* _TASK OBJECTIVE_: Every line that contains the word "legend" should be copied from the records below.

[Pixel coordinate grounding data]
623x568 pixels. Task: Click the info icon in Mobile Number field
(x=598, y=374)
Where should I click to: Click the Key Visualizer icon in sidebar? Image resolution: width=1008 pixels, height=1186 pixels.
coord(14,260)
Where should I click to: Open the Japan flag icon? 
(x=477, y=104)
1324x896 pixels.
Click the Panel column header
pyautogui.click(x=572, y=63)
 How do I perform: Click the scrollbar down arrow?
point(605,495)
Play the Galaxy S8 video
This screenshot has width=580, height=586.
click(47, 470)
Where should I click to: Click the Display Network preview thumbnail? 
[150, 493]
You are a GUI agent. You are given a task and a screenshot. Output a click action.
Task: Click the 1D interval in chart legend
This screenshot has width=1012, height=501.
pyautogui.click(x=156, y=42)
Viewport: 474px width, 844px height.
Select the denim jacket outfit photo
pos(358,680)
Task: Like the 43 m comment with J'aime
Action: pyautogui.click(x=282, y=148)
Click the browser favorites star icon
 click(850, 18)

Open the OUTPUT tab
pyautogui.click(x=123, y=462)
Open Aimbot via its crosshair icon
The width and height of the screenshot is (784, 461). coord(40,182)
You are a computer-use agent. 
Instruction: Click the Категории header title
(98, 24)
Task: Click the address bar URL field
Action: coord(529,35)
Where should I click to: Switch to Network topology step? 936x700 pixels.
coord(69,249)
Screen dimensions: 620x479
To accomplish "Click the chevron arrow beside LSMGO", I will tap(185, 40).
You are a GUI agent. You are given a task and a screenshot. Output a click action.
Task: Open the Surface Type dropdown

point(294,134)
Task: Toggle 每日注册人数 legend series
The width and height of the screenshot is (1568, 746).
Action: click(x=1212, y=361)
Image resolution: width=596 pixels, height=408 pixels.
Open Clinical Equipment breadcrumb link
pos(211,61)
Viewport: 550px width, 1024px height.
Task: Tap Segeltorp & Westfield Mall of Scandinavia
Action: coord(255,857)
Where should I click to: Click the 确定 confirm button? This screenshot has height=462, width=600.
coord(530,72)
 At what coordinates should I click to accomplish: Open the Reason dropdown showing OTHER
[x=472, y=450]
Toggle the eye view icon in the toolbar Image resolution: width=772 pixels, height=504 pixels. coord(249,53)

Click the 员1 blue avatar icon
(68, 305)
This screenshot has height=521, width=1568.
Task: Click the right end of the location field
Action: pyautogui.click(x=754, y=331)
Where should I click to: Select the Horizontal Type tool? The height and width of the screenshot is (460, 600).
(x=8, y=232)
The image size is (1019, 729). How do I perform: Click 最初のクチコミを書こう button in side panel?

* _ANSWER_:
Task: Click the 1D interval in chart legend
Task: Toggle 每日注册人数 legend series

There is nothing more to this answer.